Les grands alliés du Golfe, eux, sont prêts à plus, avec leur armée de fonds souverains et d’investisseurs. Pour la seule année 2022, alors que l’Egypte entamait ses privatisations, la publication économique Enterprise a recensé 66 prises de participations, soit plus de deux fois plus qu’en 2021.
Les plus gros acteurs sont le fonds souverain de la holding ADQ d’Abou Dhabi et le fonds public d’investissement saoudien qui, via 40 transactions, ont « pris d’importantes parts minoritaires dans les grosses entreprises inscrites à la bourse égyptienne par l’Etat » pour plus de 3,1 milliards de dollars, annonçait en décembre Enterprise.

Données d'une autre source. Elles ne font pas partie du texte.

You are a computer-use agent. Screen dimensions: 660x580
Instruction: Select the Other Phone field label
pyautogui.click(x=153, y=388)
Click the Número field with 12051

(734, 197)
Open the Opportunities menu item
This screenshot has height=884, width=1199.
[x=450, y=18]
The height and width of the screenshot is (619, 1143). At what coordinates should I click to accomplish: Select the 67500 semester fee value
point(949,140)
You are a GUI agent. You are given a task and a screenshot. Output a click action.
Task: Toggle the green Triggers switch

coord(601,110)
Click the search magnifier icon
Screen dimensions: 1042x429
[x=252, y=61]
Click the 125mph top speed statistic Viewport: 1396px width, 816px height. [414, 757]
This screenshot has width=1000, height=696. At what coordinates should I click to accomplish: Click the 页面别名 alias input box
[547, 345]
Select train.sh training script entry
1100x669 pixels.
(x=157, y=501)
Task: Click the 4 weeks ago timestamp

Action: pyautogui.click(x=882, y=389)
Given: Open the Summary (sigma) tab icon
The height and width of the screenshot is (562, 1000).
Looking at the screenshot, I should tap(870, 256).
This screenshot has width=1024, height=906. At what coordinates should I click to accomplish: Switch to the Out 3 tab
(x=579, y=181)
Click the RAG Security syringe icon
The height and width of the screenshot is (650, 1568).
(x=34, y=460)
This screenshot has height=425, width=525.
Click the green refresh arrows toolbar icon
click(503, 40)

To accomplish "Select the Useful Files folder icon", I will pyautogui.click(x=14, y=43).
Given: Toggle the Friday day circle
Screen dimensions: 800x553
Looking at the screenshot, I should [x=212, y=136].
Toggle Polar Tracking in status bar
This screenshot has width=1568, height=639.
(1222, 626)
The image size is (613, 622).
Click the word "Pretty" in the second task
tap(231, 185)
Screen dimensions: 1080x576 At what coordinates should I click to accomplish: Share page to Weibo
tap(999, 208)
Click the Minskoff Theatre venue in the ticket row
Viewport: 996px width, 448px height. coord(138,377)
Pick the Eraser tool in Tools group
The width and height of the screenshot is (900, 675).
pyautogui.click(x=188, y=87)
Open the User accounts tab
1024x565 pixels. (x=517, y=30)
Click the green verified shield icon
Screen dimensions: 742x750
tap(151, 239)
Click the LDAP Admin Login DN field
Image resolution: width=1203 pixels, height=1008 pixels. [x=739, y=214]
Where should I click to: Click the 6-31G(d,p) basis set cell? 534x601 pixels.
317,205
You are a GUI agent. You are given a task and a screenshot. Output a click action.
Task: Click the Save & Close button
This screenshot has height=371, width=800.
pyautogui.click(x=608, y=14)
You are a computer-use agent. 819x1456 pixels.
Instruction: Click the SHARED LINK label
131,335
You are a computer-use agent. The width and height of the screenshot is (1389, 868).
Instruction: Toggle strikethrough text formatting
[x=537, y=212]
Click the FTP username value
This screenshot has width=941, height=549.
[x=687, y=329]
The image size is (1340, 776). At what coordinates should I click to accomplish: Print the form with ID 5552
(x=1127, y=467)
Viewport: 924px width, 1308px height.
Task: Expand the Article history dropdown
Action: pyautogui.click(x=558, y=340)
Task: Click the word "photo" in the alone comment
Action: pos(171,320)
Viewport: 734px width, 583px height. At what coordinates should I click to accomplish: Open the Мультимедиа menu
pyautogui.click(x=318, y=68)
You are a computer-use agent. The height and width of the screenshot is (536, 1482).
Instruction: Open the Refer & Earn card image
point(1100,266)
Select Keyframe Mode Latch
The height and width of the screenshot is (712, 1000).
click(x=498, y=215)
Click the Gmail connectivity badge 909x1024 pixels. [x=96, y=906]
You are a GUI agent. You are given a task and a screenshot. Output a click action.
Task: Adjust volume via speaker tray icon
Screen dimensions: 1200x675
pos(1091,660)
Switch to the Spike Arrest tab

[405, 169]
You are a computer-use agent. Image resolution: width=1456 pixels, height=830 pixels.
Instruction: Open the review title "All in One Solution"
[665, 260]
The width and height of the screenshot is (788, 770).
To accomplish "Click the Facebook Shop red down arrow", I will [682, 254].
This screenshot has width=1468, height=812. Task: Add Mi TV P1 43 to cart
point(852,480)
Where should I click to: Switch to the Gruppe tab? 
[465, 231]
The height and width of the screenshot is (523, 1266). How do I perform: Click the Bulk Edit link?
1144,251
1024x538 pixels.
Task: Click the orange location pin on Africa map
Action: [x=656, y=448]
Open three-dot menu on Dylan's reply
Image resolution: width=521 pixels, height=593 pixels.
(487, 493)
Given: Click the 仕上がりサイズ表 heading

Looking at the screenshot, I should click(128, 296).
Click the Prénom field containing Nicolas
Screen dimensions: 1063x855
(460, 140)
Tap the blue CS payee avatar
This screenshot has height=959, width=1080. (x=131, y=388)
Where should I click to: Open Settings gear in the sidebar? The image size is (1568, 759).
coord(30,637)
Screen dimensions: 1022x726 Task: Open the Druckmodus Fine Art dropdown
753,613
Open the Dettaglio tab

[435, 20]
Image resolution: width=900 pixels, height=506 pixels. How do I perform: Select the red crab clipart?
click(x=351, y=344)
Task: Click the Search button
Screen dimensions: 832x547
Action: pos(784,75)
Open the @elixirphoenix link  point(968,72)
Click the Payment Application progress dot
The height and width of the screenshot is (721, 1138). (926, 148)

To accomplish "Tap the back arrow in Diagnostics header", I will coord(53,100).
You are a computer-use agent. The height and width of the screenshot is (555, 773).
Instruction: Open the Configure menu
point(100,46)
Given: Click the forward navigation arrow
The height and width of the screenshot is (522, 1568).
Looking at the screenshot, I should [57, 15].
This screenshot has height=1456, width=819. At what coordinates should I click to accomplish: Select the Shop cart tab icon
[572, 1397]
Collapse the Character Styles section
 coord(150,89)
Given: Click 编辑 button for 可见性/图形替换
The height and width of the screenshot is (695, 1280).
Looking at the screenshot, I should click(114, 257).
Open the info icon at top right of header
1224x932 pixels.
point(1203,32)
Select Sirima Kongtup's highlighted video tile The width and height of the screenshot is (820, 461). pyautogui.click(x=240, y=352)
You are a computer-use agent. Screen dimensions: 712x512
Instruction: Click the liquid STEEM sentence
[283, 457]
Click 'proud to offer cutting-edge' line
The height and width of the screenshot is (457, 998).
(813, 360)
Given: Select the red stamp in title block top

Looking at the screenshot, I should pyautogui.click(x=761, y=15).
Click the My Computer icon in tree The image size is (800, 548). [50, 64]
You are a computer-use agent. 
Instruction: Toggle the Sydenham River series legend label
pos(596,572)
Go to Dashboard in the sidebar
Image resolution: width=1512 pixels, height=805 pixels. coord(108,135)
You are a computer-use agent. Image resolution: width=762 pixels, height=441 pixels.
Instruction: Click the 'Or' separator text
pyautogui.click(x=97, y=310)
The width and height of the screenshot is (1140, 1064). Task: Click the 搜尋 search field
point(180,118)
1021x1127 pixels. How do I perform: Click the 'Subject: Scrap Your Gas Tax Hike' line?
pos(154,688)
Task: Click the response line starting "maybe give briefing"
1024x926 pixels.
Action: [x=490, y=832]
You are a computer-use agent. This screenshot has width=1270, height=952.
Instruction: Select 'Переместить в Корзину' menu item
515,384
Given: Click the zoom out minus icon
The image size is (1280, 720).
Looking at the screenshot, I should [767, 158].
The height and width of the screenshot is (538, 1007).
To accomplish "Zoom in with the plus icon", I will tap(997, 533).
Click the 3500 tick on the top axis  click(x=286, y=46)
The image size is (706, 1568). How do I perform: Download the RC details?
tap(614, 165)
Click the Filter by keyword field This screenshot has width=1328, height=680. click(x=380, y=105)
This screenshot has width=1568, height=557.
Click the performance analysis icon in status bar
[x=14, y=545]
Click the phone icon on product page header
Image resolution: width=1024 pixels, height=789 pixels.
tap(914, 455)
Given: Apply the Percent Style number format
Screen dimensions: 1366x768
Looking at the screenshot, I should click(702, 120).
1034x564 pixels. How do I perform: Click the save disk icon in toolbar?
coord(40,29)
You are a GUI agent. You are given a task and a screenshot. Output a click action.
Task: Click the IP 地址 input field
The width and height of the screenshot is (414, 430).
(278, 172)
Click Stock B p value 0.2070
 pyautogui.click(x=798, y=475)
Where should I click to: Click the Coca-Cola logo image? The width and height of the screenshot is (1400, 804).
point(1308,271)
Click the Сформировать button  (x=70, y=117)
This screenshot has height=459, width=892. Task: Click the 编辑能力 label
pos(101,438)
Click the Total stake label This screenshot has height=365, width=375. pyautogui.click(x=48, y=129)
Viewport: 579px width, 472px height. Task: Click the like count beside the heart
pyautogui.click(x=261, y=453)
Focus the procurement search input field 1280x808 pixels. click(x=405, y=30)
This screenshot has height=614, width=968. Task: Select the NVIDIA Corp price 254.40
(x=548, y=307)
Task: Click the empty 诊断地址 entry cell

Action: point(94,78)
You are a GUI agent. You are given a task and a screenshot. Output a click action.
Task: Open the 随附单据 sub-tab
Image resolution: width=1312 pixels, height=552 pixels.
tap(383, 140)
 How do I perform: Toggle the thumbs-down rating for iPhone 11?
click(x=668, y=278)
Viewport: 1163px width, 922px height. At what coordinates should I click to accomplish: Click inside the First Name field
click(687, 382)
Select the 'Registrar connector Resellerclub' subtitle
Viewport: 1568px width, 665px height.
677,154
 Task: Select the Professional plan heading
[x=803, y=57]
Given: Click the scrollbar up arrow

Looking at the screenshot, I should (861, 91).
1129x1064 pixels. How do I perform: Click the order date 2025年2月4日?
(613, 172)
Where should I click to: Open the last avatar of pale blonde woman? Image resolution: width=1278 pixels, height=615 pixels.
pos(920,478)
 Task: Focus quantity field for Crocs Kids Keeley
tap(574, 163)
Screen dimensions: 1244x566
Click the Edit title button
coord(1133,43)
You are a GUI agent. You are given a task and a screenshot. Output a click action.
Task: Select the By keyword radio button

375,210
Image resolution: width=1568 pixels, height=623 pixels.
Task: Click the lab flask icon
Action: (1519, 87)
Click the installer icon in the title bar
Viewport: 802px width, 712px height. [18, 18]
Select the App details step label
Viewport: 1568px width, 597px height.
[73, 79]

Ils détiennent désormais ensemble 41,5% de la Abou Qir Fertilizer Company et 45% de Mopco, les deux plus grands producteurs d’engrais d’Egypte –une ressource qui aurait pu rapporter gros à l’Etat puisque ses prix ont récemment flambé. ADQ est aussi le premier actionnaire privé de la plus grande banque privée égyptienne, la Commercial international bank (CIB) après avoir acquis une part de 17,5% pour 911,5 millions de dollars.
Le Fonds saoudien, lui, détient 25% de l’entreprise publique égyptienne « e-finance ». Et il négocie désormais le rachat de la United Bank of Egypt à la Banque centrale égyptienne.
Le Caire, de son côté, facilite les procédures: en décembre, le gouvernement a validé la vente de terrains à un investisseur du Golfe « pour de la promotion immobilière (…) à condition que le paiement soit effectué depuis l’étranger en dollars », appelant à « valider les demandes similaires ».
Début février, le Premier ministre Mostafa al-Madbouly a annoncé l’entrée en bourse de 32 entreprises publiques — dont trois banques.
Mais dans cette liste, seules deux entreprises appartiennent à l’armée, acteur pourtant incontournable de l’économie.
Mais, explique à l’AFP Yezid Sayigh du centre de recherche Carnegie, « les entreprises de l’armée sont totalement opaques sur le plan financier donc elles ne peuvent pas être mises sur le marché ».
La preuve, dit-il, en a été faite avec al-Wataniya, une entreprise de vente d’hydrocarbures de l’armée aujourd’hui sur la liste des 32 actifs que M. Madbouly veut vendre.
« En 2021, la Abu Dhabi National Oil Company (ADNOC) avait dit vouloir y acheter des parts, mais elle s’est finalement rabattue sur Total Egypt, probablement parce que la nature de sa gestion financière fait peur à tout investisseur », affirme l’économiste.